### What is needed
Exact reproduction is required for the lines below starting at the line with "The width and" and ending at the line with "Select 302-002-760-02_unity_block_sra_srm_6.0_rn file", both included. No other lines, and no pictures.

### Data

▶

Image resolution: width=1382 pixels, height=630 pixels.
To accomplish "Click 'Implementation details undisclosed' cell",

◀
▶

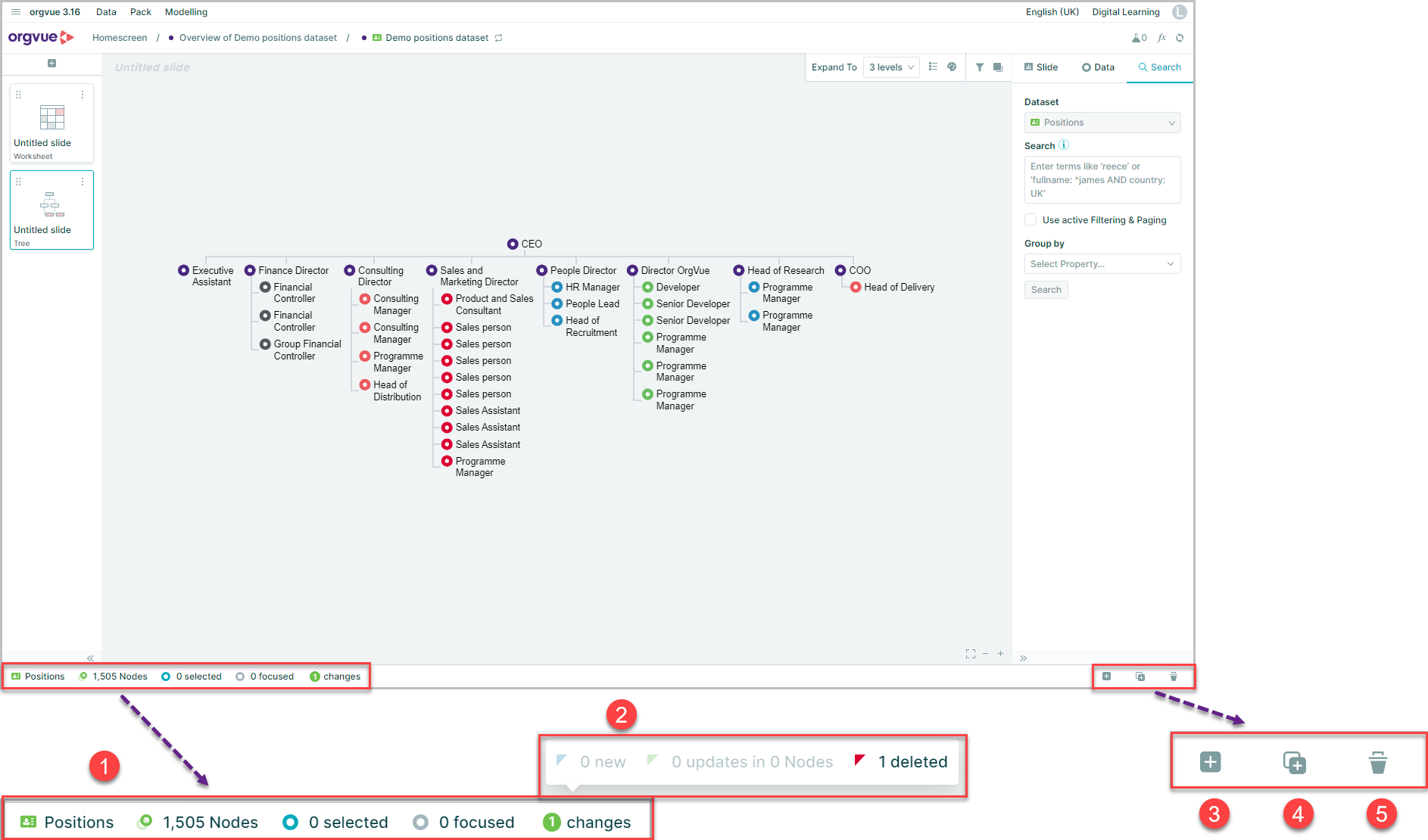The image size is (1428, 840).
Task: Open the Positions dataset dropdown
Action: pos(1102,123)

◀
▶

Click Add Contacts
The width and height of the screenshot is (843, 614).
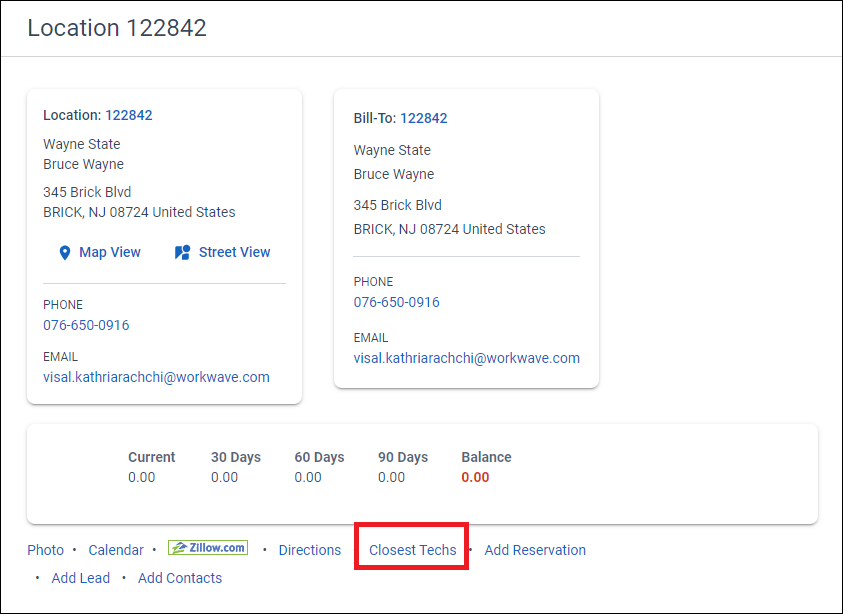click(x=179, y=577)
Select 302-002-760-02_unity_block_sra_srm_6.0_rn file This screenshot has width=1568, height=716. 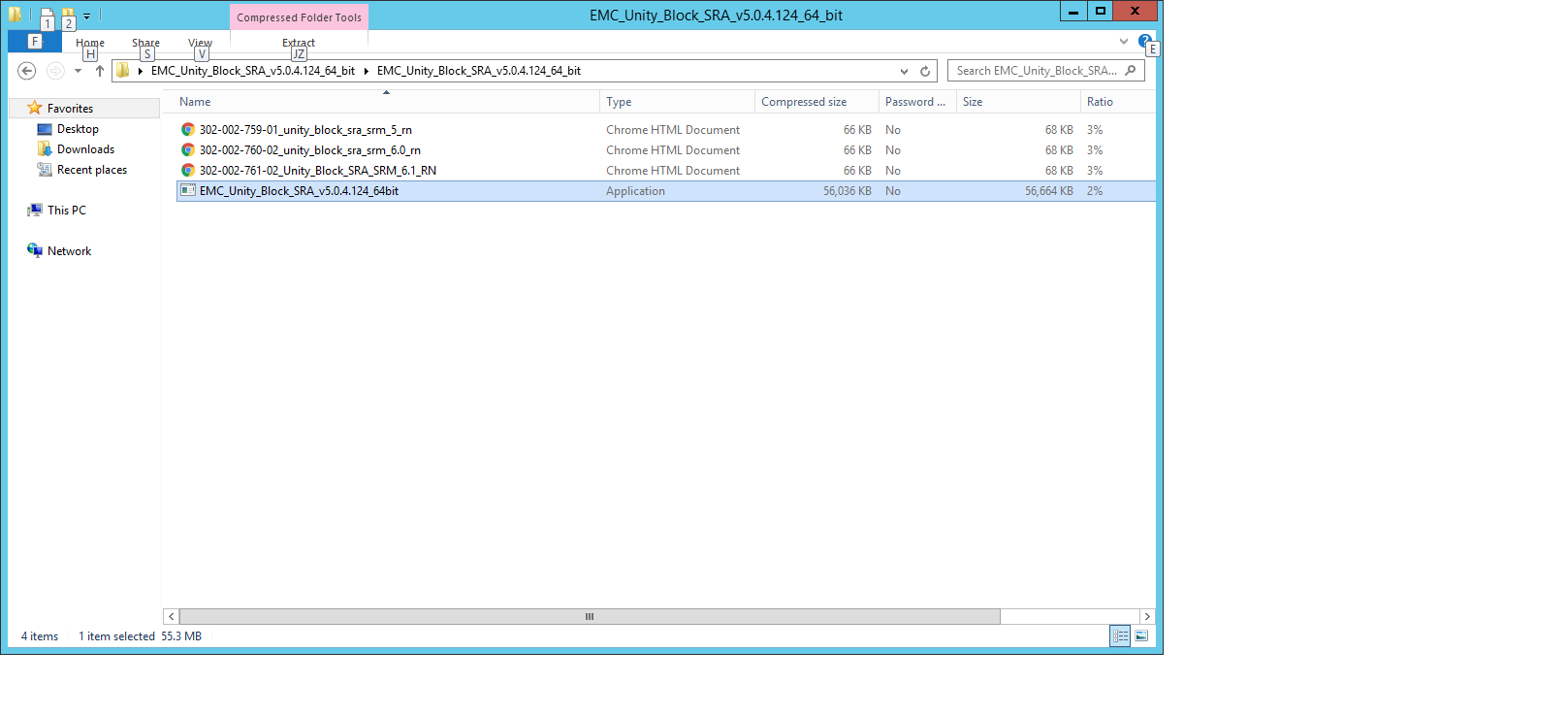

◀

### Written response
The width and height of the screenshot is (843, 614).
click(x=179, y=577)
Select 302-002-760-02_unity_block_sra_srm_6.0_rn file This screenshot has width=1568, height=716. 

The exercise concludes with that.